More Peer-to-Peer Dreaming

From Marketwatch:

A Forrester Research Inc. analyst thinks Google's plan to facilitate payments on the Internet may go much further than helping people sell stuff at virtual yard sales.

Charlene Li wrote on her Web log that since Google Inc.'s AdSense service already puts links on Web pages, why not add micropayment processing?

"Google (GOOG: news, chart, profile) could offer a subscription 'pass' that grants users access to premium content on multiple sites, with each site getting a share of the payment based on usage," she wrote. Such an idea for bundled Web subscriptions was suggested several weeks ago by Martin Nisenholtz, senior vice president for Digital Operations at The New York Times.

The Forrester (FORR: news, chart, profile) principal analyst reasons that with millions of producers of Web logs and podcasts wondering how to make some money, Google's payment services venture might be a solution.

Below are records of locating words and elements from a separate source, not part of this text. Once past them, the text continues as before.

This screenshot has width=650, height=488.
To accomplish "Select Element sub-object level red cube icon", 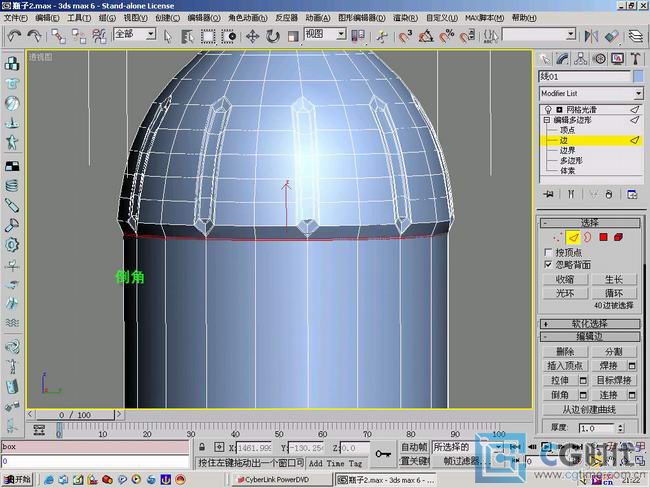I will coord(619,237).
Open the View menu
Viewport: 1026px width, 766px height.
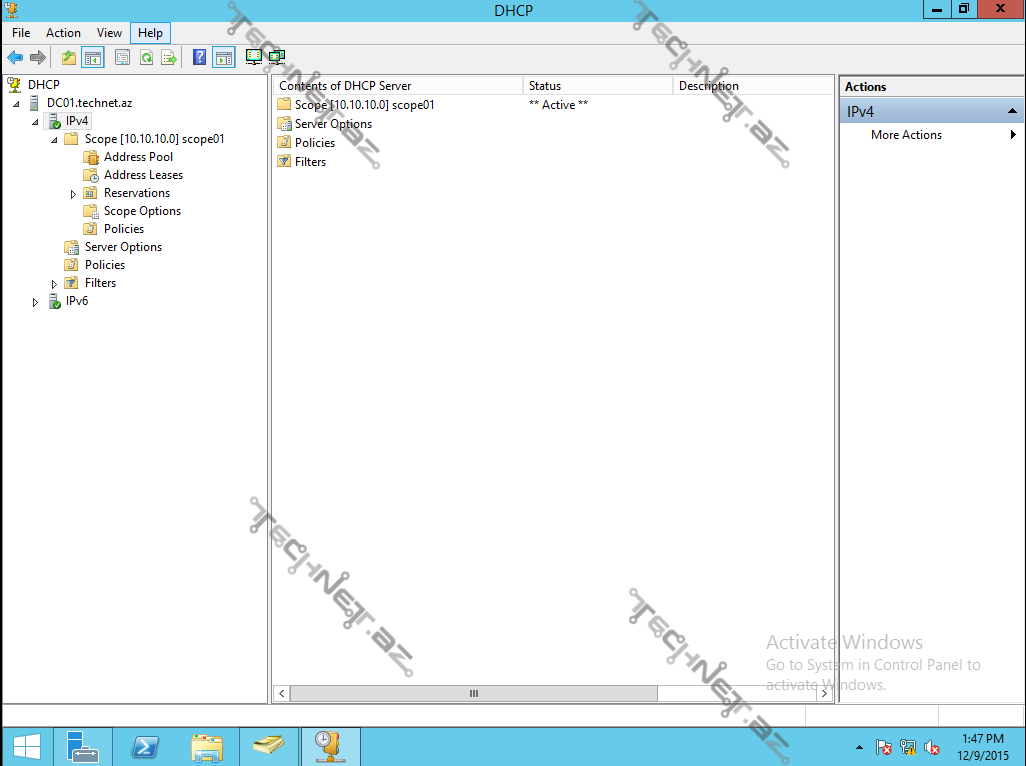109,33
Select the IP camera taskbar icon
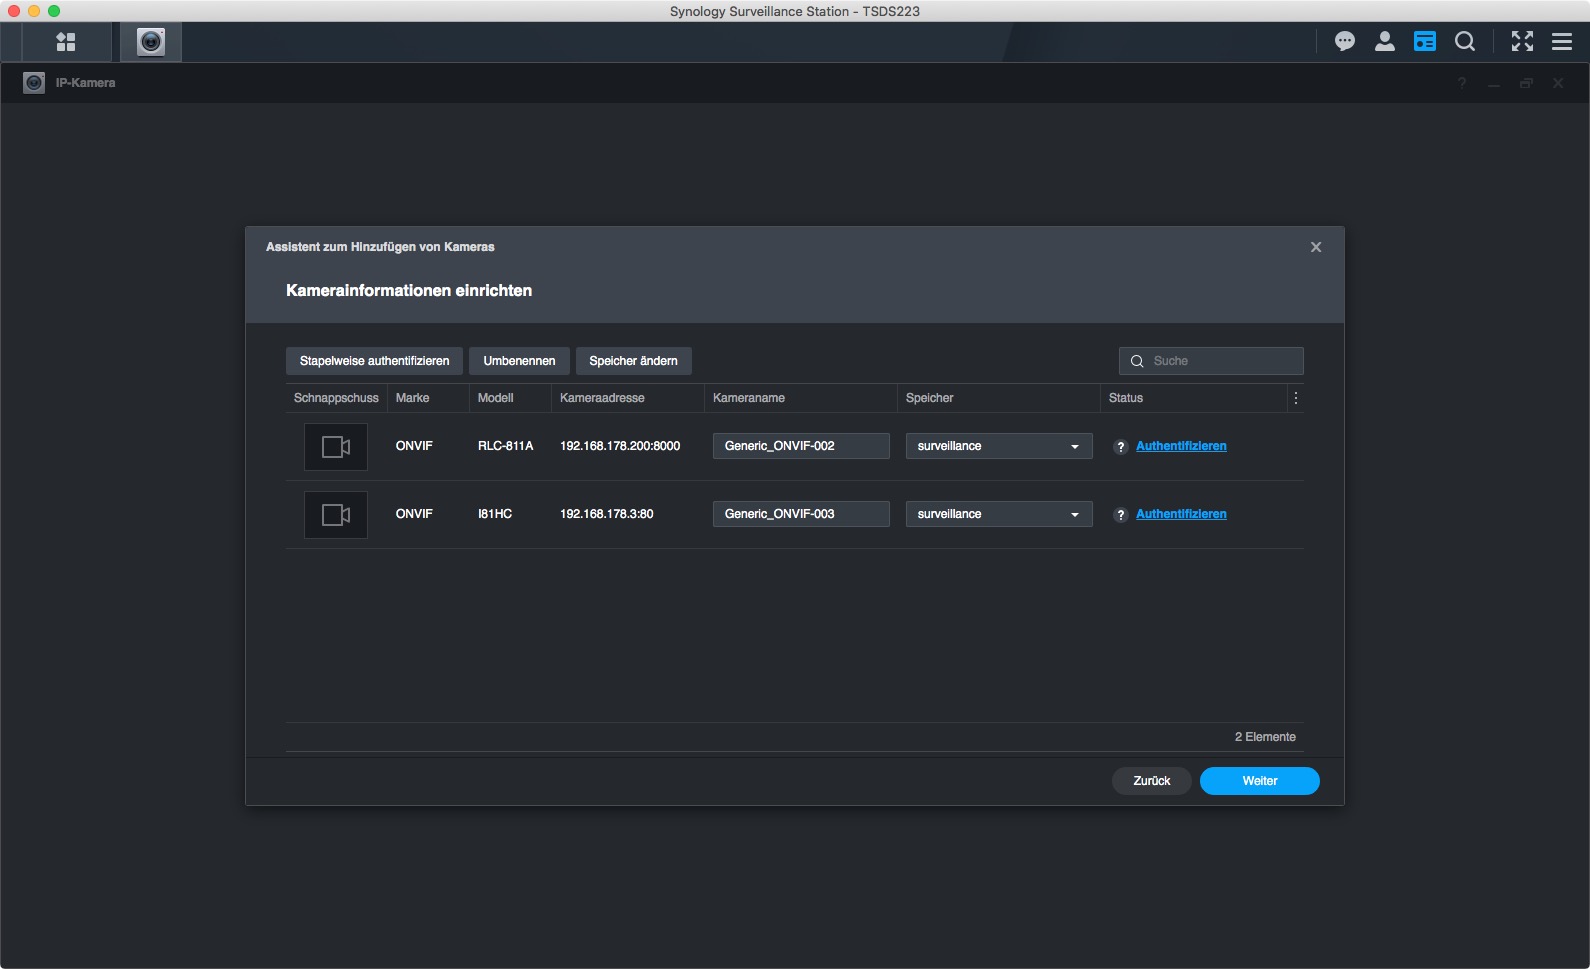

In remarks Tuesday, Google's CEO, Eric Schmidt, confirmed the company is working on payment services which are "a natural evolution of Google's existing online products and advertising programs," according to a report by the Los Angeles Times.

A service like this could provide serious competition for the current standard of "free" content paid for by advertising revenues. It is not clear to me how many people see this coming but I am guessing it is not too many yet.